Eat By Date is a handy website that provides specifics on how long your favorite foods are safe to eat.
How You Store Your Food Is Important, Too
- Whether you have a kitchen shelf or drawer set aside for food storage or are lucky enough to have a large walk-in pantry your storage area should be dry, dark, and cool (don't use a cupboard next to the oven). Optimum temperature range is 50 to 70 degrees F.
- Ever since my house was invaded by ants (protein with your Frosted Flakes anyone?) I have been fanatical about storing all of the dry goods in our pantry in sealable packaging. Glassware, tins, and Tupperware (or any generic plastic container) are all good options.
- Your refrigerator’s temperature should be between 34 and 40 degrees F.
- Clean up spills as they happen.
- Store all foods in air-tight containers.
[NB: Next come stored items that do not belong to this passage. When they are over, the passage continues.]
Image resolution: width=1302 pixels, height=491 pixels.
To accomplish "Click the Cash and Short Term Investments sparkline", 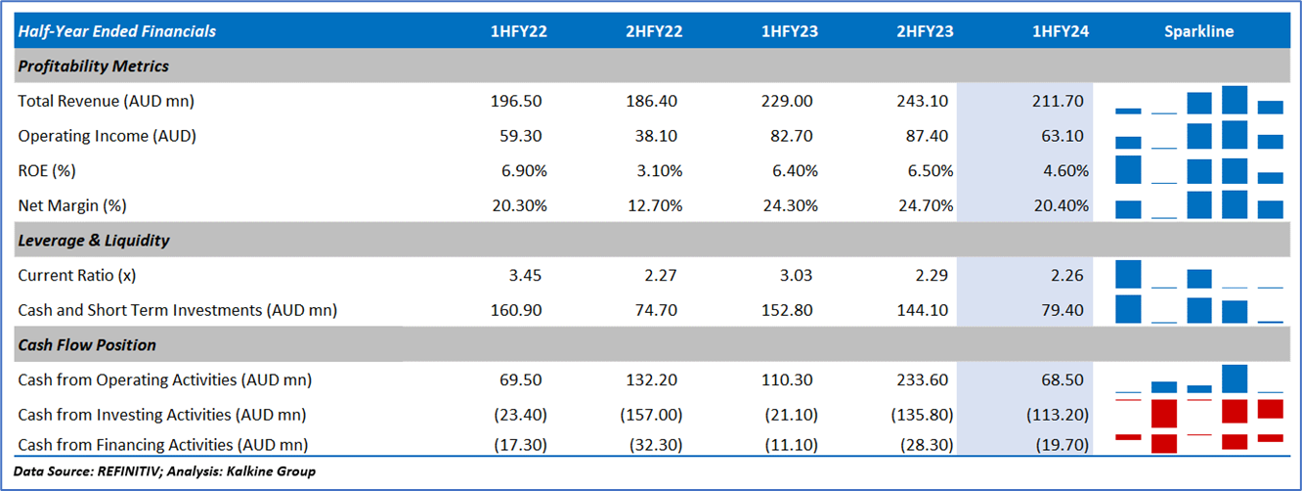I will (1198, 309).
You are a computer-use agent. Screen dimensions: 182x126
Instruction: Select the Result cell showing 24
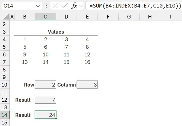(x=45, y=115)
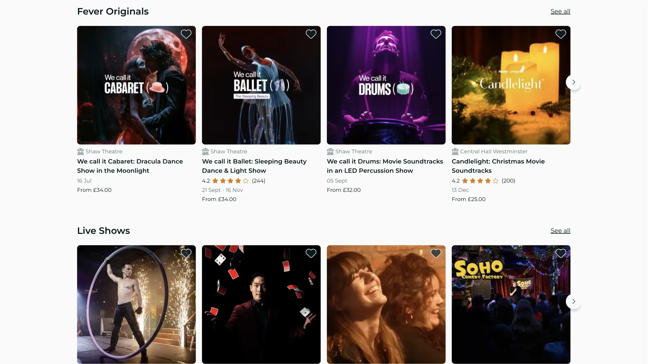The height and width of the screenshot is (364, 648).
Task: See all Fever Originals events
Action: (560, 11)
- To learn more about safe refrigeration of foods and how long they can be refrigerated, click on this link from the USDA Food Safety and Inspection Service.
- The temperature of your freezer should be set to 0 degrees F or below.
- Follow your manufacturer's guidelines on the placement of foods. A well-stocked freezer will operate more efficiently but care should be taken to allow for proper air circulation (this is especially important in frost-free freezers).
- There are some "pantry" items that should be stored in the freezer, primarily because they have a high-fat content and, even if kept cool and dry, can turn rancid. Flour, nuts, wheat germ, and seeds should be kept in the freezer in a well-sealed labeled container.
- Don't freeze foods that are going bad. Your freezer is not a time machine that will turn the clock back to when that dish was at its best.
- Label everything with name and date it was placed in the freezer.
- Do you have more questions? Here is a fact sheet from the USDA.
This content is accurate and true to the best of the author’s knowledge and is not meant to substitute for formal and individualized advice from a qualified professional.